DIRECTIVE
Recast the lines below as a Markdown table with a Row column holding a running row number and a Line text column holding each line, skipping any blank lines.

RAW RECORDS

○ ○ ○ ○ ○ ○ ○

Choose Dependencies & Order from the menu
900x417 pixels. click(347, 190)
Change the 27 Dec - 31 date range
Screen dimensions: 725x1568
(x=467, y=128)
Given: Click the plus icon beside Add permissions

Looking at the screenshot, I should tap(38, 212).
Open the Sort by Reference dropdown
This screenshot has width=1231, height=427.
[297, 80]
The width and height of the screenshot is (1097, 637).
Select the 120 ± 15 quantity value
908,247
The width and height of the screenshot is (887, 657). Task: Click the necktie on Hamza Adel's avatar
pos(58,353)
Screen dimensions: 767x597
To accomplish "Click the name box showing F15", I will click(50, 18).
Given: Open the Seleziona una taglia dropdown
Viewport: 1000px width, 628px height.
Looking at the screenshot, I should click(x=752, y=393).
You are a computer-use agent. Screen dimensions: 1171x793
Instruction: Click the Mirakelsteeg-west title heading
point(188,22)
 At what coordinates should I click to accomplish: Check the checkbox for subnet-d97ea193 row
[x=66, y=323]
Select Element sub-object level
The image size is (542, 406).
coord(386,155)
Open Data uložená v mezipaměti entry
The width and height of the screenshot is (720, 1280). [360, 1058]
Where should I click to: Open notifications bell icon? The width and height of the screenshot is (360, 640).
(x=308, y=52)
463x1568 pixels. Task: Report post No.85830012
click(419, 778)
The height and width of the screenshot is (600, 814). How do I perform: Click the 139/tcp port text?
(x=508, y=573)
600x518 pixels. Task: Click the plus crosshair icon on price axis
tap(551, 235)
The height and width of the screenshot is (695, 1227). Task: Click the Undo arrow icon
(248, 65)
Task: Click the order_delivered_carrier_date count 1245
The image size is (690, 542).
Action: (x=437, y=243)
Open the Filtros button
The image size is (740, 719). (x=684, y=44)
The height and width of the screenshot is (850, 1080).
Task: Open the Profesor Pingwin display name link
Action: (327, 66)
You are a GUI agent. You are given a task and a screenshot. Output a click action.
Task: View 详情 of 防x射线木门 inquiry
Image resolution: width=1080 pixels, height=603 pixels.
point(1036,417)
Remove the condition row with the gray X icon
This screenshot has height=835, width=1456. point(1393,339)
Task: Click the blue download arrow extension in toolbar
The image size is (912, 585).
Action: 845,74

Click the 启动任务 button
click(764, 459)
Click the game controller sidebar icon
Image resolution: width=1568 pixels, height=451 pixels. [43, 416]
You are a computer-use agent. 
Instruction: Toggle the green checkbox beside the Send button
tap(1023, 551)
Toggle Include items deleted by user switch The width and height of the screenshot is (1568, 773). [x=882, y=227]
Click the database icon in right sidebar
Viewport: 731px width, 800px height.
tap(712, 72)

○ ○ ○ ○ ○ ○ ○

FINAL ANSWER
| Row | Line text |
|---|---|
| 1 | Choose Dependencies & Order from the menu |
| 2 | 900x417 pixels. click(347, 190) |
| 3 | Change the 27 Dec - 31 date range |
| 4 | Screen dimensions: 725x1568 |
| 5 | (x=467, y=128) |
| 6 | Given: Click the plus icon beside Add permissions |
| 7 | Looking at the screenshot, I should tap(38, 212). |
| 8 | Open the Sort by Reference dropdown |
| 9 | This screenshot has width=1231, height=427. |
| 10 | [297, 80] |
| 11 | The width and height of the screenshot is (1097, 637). |
| 12 | Select the 120 ± 15 quantity value |
| 13 | 908,247 |
| 14 | The width and height of the screenshot is (887, 657). Task: Click the necktie on Hamza Adel's avatar |
| 15 | pos(58,353) |
| 16 | Screen dimensions: 767x597 |
| 17 | To accomplish "Click the name box showing F15", I will click(50, 18). |
| 18 | Given: Open the Seleziona una taglia dropdown |
| 19 | Viewport: 1000px width, 628px height. |
| 20 | Looking at the screenshot, I should click(x=752, y=393). |
| 21 | You are a computer-use agent. Screen dimensions: 1171x793 |
| 22 | Instruction: Click the Mirakelsteeg-west title heading |
| 23 | point(188,22) |
| 24 |  At what coordinates should I click to accomplish: Check the checkbox for subnet-d97ea193 row |
| 25 | [x=66, y=323] |
| 26 | Select Element sub-object level |
| 27 | The image size is (542, 406). |
| 28 | coord(386,155) |
| 29 | Open Data uložená v mezipaměti entry |
| 30 | The width and height of the screenshot is (720, 1280). [360, 1058] |
| 31 | Where should I click to: Open notifications bell icon? The width and height of the screenshot is (360, 640). |
| 32 | (x=308, y=52) |
| 33 | 463x1568 pixels. Task: Report post No.85830012 |
| 34 | click(419, 778) |
| 35 | The height and width of the screenshot is (600, 814). How do I perform: Click the 139/tcp port text? |
| 36 | (x=508, y=573) |
| 37 | 600x518 pixels. Task: Click the plus crosshair icon on price axis |
| 38 | tap(551, 235) |
| 39 | The height and width of the screenshot is (695, 1227). Task: Click the Undo arrow icon |
| 40 | (248, 65) |
| 41 | Task: Click the order_delivered_carrier_date count 1245 |
| 42 | The image size is (690, 542). |
| 43 | Action: (x=437, y=243) |
| 44 | Open the Filtros button |
| 45 | The image size is (740, 719). (x=684, y=44) |
| 46 | The height and width of the screenshot is (850, 1080). |
| 47 | Task: Open the Profesor Pingwin display name link |
| 48 | Action: (327, 66) |
| 49 | You are a GUI agent. You are given a task and a screenshot. Output a click action. |
| 50 | Task: View 详情 of 防x射线木门 inquiry |
| 51 | Image resolution: width=1080 pixels, height=603 pixels. |
| 52 | point(1036,417) |
| 53 | Remove the condition row with the gray X icon |
| 54 | This screenshot has height=835, width=1456. point(1393,339) |
| 55 | Task: Click the blue download arrow extension in toolbar |
| 56 | The image size is (912, 585). |
| 57 | Action: 845,74 |
| 58 | Click the 启动任务 button |
| 59 | click(764, 459) |
| 60 | Click the game controller sidebar icon |
| 61 | Image resolution: width=1568 pixels, height=451 pixels. [43, 416] |
| 62 | You are a computer-use agent.  |
| 63 | Instruction: Toggle the green checkbox beside the Send button |
| 64 | tap(1023, 551) |
| 65 | Toggle Include items deleted by user switch The width and height of the screenshot is (1568, 773). [x=882, y=227] |
| 66 | Click the database icon in right sidebar |
| 67 | Viewport: 731px width, 800px height. |
| 68 | tap(712, 72) |